### Page
Here is the third and final part of our interview with singer/guitarist Mickey Carroll. Here Carroll talks about what he thinks of today's music. He also reflects on the changes in music business technology that have taken place over the years:
BBP: I’m just curious, you’ve been in the business half-a-century, more than half-a-century. What do you think of the music that’s out now?
Carroll: You know, to me, there are two kinds of music, nowadays. There’s commercial art, and it’s art, and it takes a lot of creativity and academics to get that done, what we’re listening to, some of that stuff. I do get a little indifferent about—I know this is going to strike you as odd—but I’ll tell you the truth, since you asked me: I miss drama; I miss people that know how to act and sing. Like Nancy Wilson, Nina Simone, Ella Fitzgerald, Frank Sinatra, Jimmy Durante, Eartha Kitt. These people knew how to dramatically sell a song by putting their heart into it. You could see it. You could feel it. Now the churchy thing that where people are hitting three octaves and twisting it around in a gospel way, and all the white kids too as well, it’s powerful and it’s wonderful but boy, there’s so much of it, Kirk, it’s just crazy. I want to see acting. I love acting. I like people to become the part that they’re singing, you know.

### Information shown
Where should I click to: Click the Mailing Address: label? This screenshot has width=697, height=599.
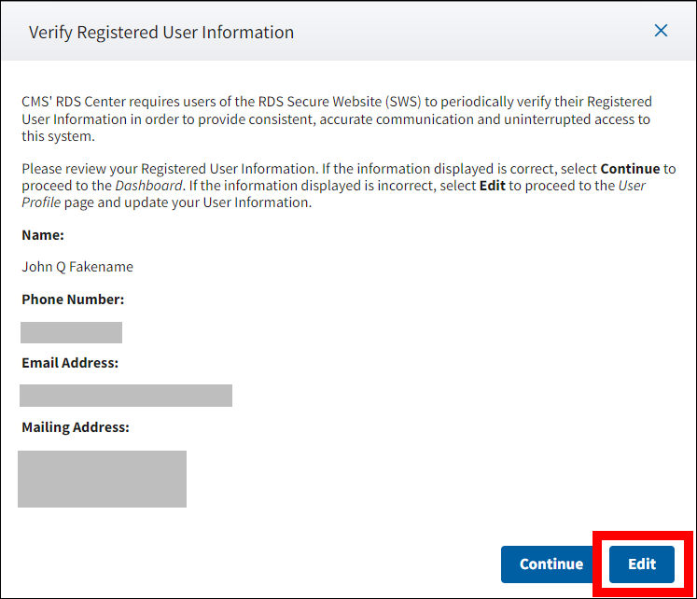click(76, 427)
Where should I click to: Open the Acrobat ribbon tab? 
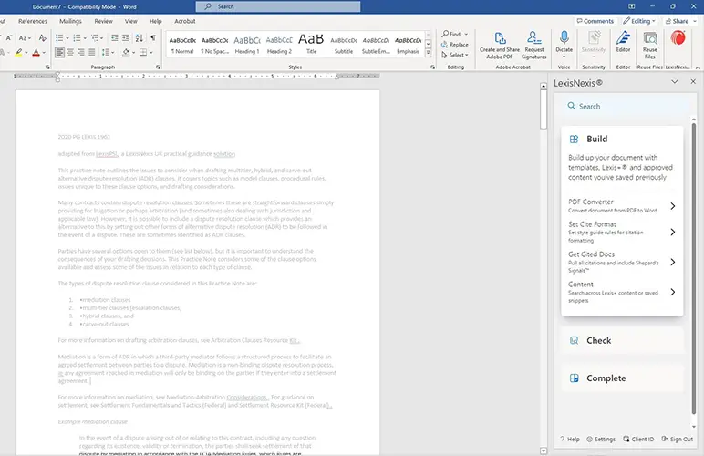tap(187, 20)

### Task to complete
Answer from the Mickey Carroll interview:
(a) Which part of the interview does the introduction say this is?
(b) How long does the interviewer say Carroll has been in the business?
(c) What does Carroll say he misses?
The lines play no part in what follows.

### Answer
(a) The third and final part.
(b) More than half a century.
(c) Drama, and people who know how to act and sing.